= Ken Schaffer =

American inventor

Ken Schaffer (born 1947) is an American inventor and former publicist.

==Inventor==

In 1975 Schaffer invented the Schaffer–Vega diversity system, a low-noise/wide dynamic range wireless guitar system that was form-factored as a wireless microphone in 1976. Schaffer–Vega made approximately one thousand wireless systems that retailed for $4,400 each. Among the first bands to adopt the system were the Rolling Stones, Kiss, and AC/DC. Additionally, NASA used Schaffer's wireless microphones to improve astronaut voice communication.
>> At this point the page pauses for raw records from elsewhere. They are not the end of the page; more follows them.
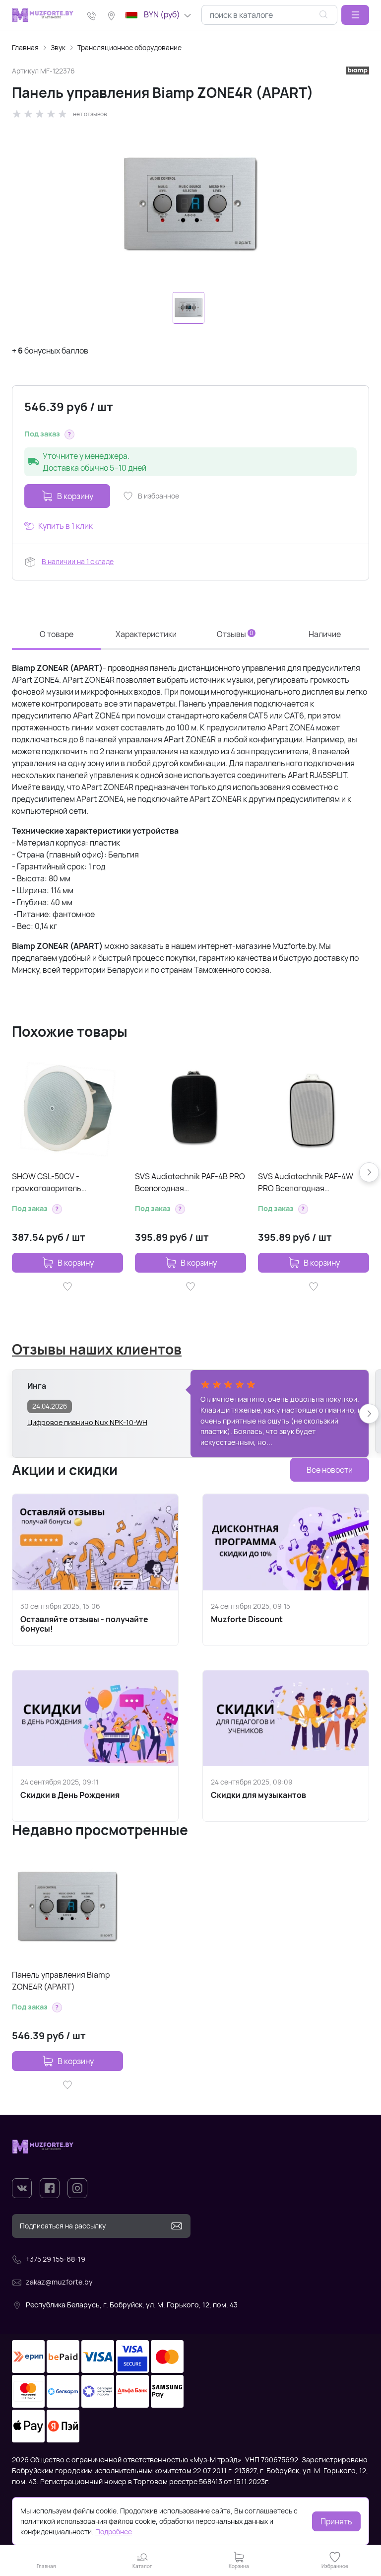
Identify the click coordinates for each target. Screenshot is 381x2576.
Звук (58, 47)
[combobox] (269, 15)
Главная (25, 47)
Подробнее (113, 2531)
In the 1980s, Schaffer developed a satellite tracking system that made it possible for United States intelligence agencies to monitor the internal television of the then-Soviet Union. The system tapped into the Soviet Molniya non-geosynchronous satellite constellation, which carried Moscow television to the Far North. With software engineer Warren Musselman, he developed an Apple II-based automatic tracking system based on a red 3 meter (10') dish on the roof of Columbia University's International Affair Institute in Manhattan, allowing Soviet Studies graduate students to watch live Russian television. Other systems were installed at the University of Virginia, Charlottesville, The University of Michigan (Ann Arbor), The University of Pennsylvania, and various private owners. Schaffer then conceived and executed a project through which the fledgling Discovery Channel devoted a week to carrying Russian TV, for which he shared the National Cable Television Association's Golden Ace award.

In 2003, Schaffer invented a device called TV2Me, which enables customers to access their cable TV channels from anywhere in the world via a broadband Internet connection. The concept TV2Me introduced became known as 'placeshifting', as opposed to 'timeshifting'. The first TV2Me unit was purchased by musician Sting, who used it especially to follow his favourite football team, Newcastle United as he toured.

==Publicist==

In the late 1960s and 1970s, Schaffer was publicist for Jimi Hendrix, Steven Tyler of Aerosmith, Todd Rundgren, Alice Cooper and for the Comet Kohoutek (on behalf of the American Museum of Natural History's Hayden Planetarium), among others, and in the 1980s Boris Grebenshchikov. Schaffer designed and custom built the guitar John Lennon used on his last album, Double Fantasy and promoted Lennon's favorite movie, Alejandro Jodorowsky's El Topo, which ignited the cult of the Midnight Movie. In 1987, Schaffer conceived of a project which brought Russian singer/songwriter Boris Grebenshchikov, often described as the "Bob Dylan of Russia" to the West. Grebenshchikov recorded an album for Columbia Records produced by Dave Stewart that featured Eurythmics's Annie Lennox and the Pretenders' Chrissie Hynde was the first music collaboration between a Russian and Westerners. The project was documented by director Michael Apted in "The Long Way Home", who filmed Schaffer and Grebenshchikov in Saint Petersburg, Moscow, London, New York and Los Angeles.

==Personal life==

Schaffer was married to Belarusian actress Alla Kliouka, who played Svetlana Kirilenko on HBO's The Sopranos.